Red Hat Bugzilla – Bug 468438
List corruption in cmirror causes machine lock-up or cmirror processing stoppage
Last modified: 2010-01-11 21:08:44 EST
'commit e07369b28d7a569e742d80152ef10c9d42bc2650' introduced a bug where a tfr struct would get added to one queue (cluster_queue) before being removed from another (x->delay_queue).
This causes a variety of issues, including:
- machine hang (if clogd is in real time scheduling mode)
- LVM/dmsetup command hangs
- sync stoppage
... and any number of things that can result from corrupted list or lost requests.

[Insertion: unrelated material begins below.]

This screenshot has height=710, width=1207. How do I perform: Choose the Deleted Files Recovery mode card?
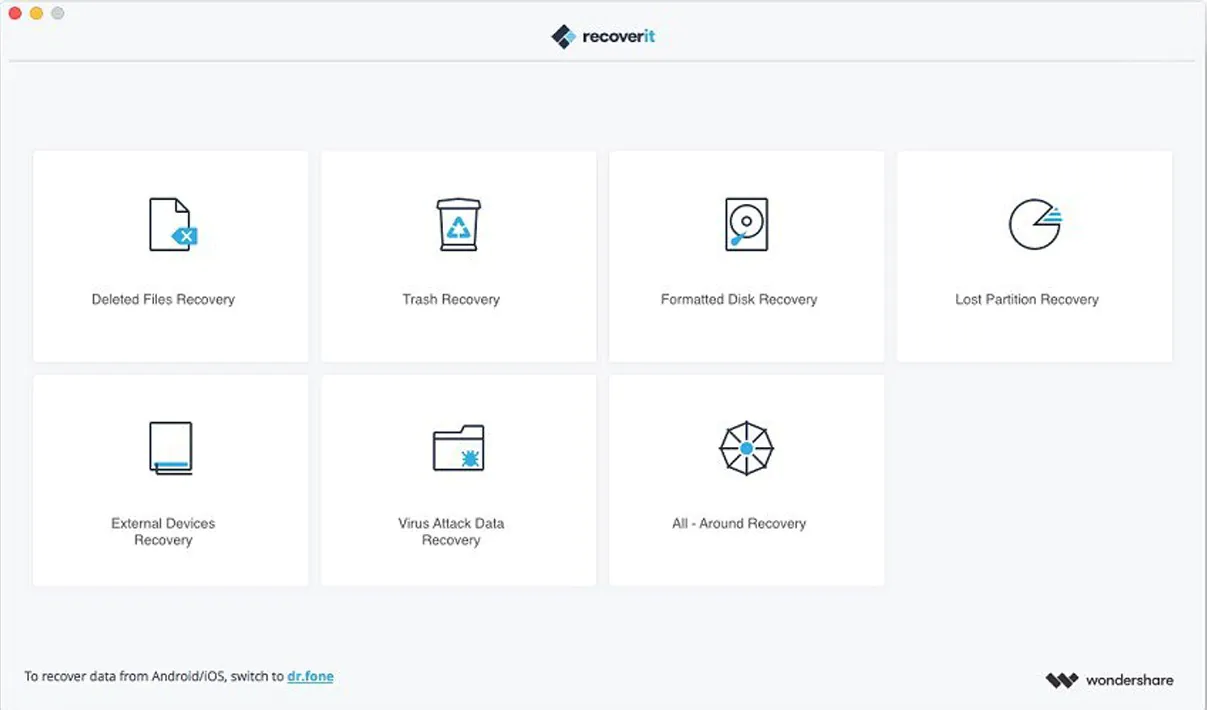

Author: Jonathan Brassow <email@example.com>
Date: Fri Oct 24 13:42:06 2008 -0500
clogd: Fix for bug 468438 - list corruption
'commit e07369b28d7a569e742d80152ef10c9d42bc2650' introduced the
concept of a delay queue to hold requests while membership changes
occurred. Sometimes, a request would be added to the delay_queue
/and/ the cluster_queue, resulting in list corruption. Depending
on how the list was corrupted, infinite loops could occur, or
requests could simply be lost.
An advisory has been issued which should help the problem
described in this bug report. This report is therefore being
closed with a resolution of ERRATA. For more information
on therefore solution and/or where to find the updated files,
please follow the link below. You may reopen this bug report
if the solution does not work for you.